B) Why not show the computation for arriving at the "benefits outweigh the risks" motherhood justification? There remains much concern that the numbers don't jibe. Once u combine good early intervention therapies + v low incidence of bad outcomes amongst younger and healthy folks, what is the logic of even vaccinating these people? Won't they simply get more resilient and longer lasting natural immunity WITHOUT the Vaxx? Add the "small but not insignificant" risk of VAERS and it feels that the risks actually outweigh the benefits of vaxxing them.
C) Vax vs unvaxxed segregation of rules. Given that vaxxed have similar risks of getting infected and similar levels of contagion, there is no logical justification for having health safety rules to segregate the vaxxed from the unvaxxed. If the unvaxxed want to risk bad outcomes by refusing the vax, shouldn't that be their choice. In addition, if you go over the global data of the highest vaxxed countries vs the latest case surge, there is no correlation. Indeed, places like India and Sweden, where they are now, arguably, at higher levels of natural immunity, are experiencing general stability (zero deaths in Sweden now).

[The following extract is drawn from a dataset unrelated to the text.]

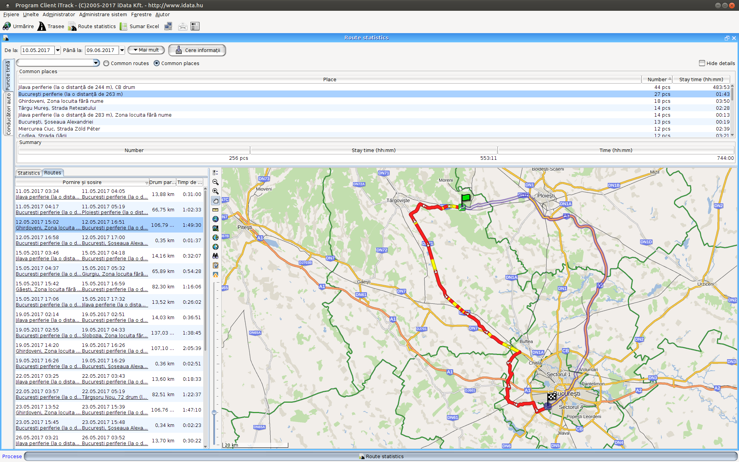Open the De la date dropdown
This screenshot has width=739, height=462.
pyautogui.click(x=58, y=50)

D) What is our current immunity status. Being vaxxed doesn't guarantee immunity. Likewise, being unvaxxed doesn't mean you are vulnerable. Shouldn't we test immunity directly before continuing on this mass vaccination spree? There is also a chance that unvaxxed individuals who have acquired natural immunity can be negatively affected by an additional vaccination. Getting a direct assessment of our nation's current immunity by testing for immunoglobin levels seems quite pertinent.
I could go on, but feel I need to stop.
To conclude, I am writing to you as a concerned citizen. Just as my previous Singapore strategy report written almost 20 years ago, was meant to shed some light on the risks facing our country and provide some actionable ideas, so too is my hope for this much shorter piece.